When the Texas and St. Louis Railway converted to standard gauge in 1886, the B&B concluded that it therefore needed to convert too, which it did two years later in 1888.

===Augusta and Southeastern Railway===
Separately, a railroad called the Augusta and Southeastern Railway entered the picture when it built its own rail line in the area. That company completed 6 miles of trackage between Coats, Arkansas—where it had a connection to the B&B-- and Gregory, Arkansas to the west.

===W&BRV operation===
The B&B changed names to become the White and Black River Valley Railway on January 10, 1890. It purchased the assets of the Augusta and Southeastern Railway on the same day, and operated not only service between Brinkley and Jacksonport, but also direct service to and from Gregory on some of its trains. In adding the 6-mile Coats/Wiville-to-Gregory segment, the railway reached its maximum length at 62 miles of single-track, standard-gauge steam railroad line. It could even have expanded further, having obtained Congressional approval in 1888 to build a bridge over the Black River, which it would have needed to construct the approximately 25 miles of track to connect Jacksonport to the railway’s original target of Batesville. But, no such trackage was ever added to the railroad’s total.
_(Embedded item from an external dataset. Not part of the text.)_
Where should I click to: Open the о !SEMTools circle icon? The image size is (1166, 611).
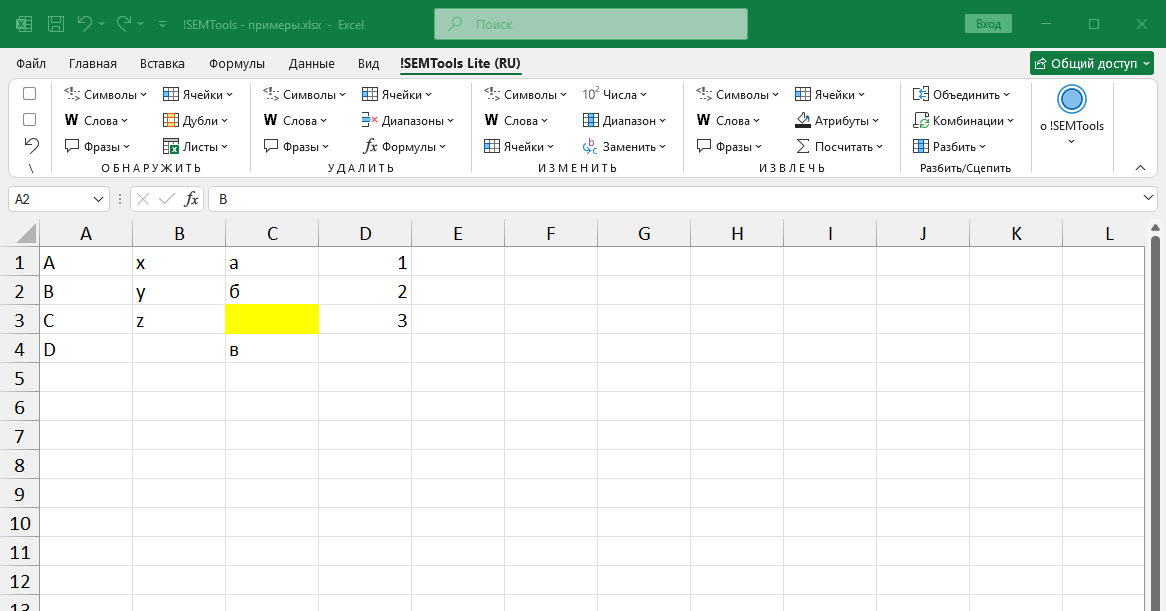1071,100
Primary traffic on the W&BRV was local crops, especially timber products and cotton. However, it also carried passengers. Travel times in 1898 between Brinkley and Jacksonport could be as little as 3 hours and 20 minutes, with trains leaving Brinkley at 7:15am and arriving in Jacksonport at 10:35am after 23 intermediate stops.
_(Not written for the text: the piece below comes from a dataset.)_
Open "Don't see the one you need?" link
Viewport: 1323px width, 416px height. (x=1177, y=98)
===Operations under lease===
The W&BRV operated independently up to July 1, 1900. After that date, the Choctaw, Oklahoma and Gulf Railroad took up operation of the line under an 80-year lease. The lease was assumed by the Chicago, Rock Island and Pacific Railway (“Rock Island”) when that railroad leased all the rights and property of the Choctaw, Oklahoma and Gulf on March 24, 1904. The line remained a separate part of the Rock Island until abandoned in pieces, with Newport to Jacksonport done in 1927, Wiville to Gregory done in 1934, and the remaining Brinkley to Newport portion done in 1941.